一方、トリムラインL11およびファイナルラインL32では、縦向き方向で車両Wを搬送しながら縦送り作業に対応する作業のみを行う。このため、隣り合う各車両Wの間に隙間を形成する必要がないため、車両ピッチPが、つまり、ライン長がさらに短くなる。
【0125】
シャシーラインL21では、一般的なシャシーラインL120と比較して、地点S12および地点S31で横送り作業に対応する作業を行う分だけ、ライン長が長くなってしまう。

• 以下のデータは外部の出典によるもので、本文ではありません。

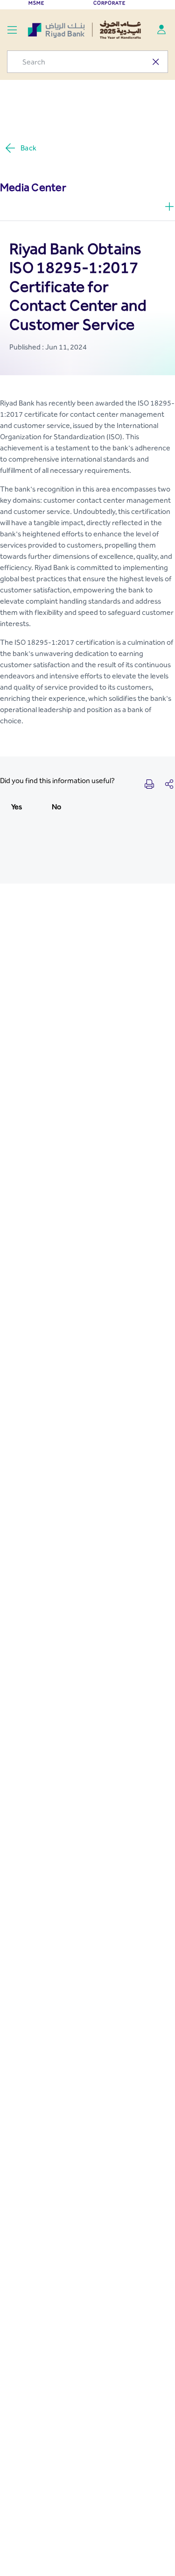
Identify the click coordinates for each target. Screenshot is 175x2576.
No (56, 806)
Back (28, 147)
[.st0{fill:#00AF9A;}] (161, 29)
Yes (16, 806)
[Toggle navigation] (12, 29)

しかし、当該横送り作業に対応する作業を横向き方向で車両Wを搬送して行うため、隣り合う各車両Wの間に隙間を形成する必要がない。つまり、地点S12および地点S31においては、隣り合う各車両Wを接近させた状態で搬送できる。
【0126】
また、シャシーラインL21では、昇降装置10によって車両Wを支持するため、高い位置での作業および低い位置での作業時において作業者や部品等(例えば、作業者の移動や動作および部品の搬送経路等)に昇降装置10が干渉しない。従って、地点S21においては、隣り合う各車両Wを接近させた状態で搬送できる。

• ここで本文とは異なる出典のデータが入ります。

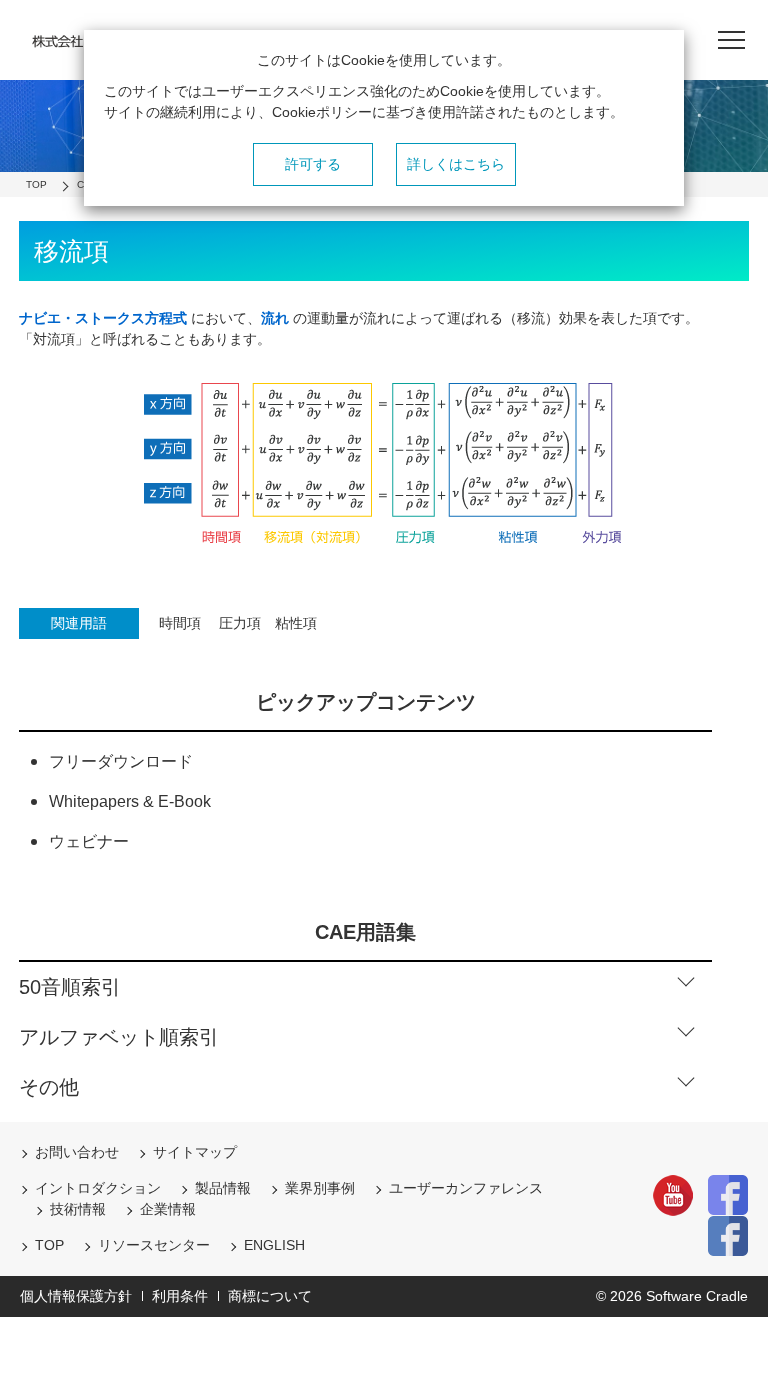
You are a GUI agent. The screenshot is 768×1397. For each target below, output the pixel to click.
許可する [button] (313, 164)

つまり、シャシーラインL21では、隣り合う各車両Wを接近させた状態で搬送できる。
【0127】
これによれば、組立ラインL1全体で隣り合う各車両Wを接近させた状態で搬送できるため、一般的な組立ラインL101のライン長と比較して、そのライン長をより短くできる。
【0128】
また、地点S12および地点S31での横送り作業に対応する作業を、横向き方向で車両Wを搬送して行うことで、地点S12および地点S31での横送り作業に対応する作業を縦向き方向で車両Wを搬送して行う場合と比較して、作業者の歩行距離を低減できる。つまり、作業者にかかる負担を低減できるとともに、作業工数を短縮できる。
【0129】
また、一般的なトリムラインL110およびファイナルラインL130の中途部で車両Wの搬送方向を変更することで、本実施形態の組立ラインL1のように、ライン長を短くできるが、この場合、搬送コンベアのコストが増大してしまう。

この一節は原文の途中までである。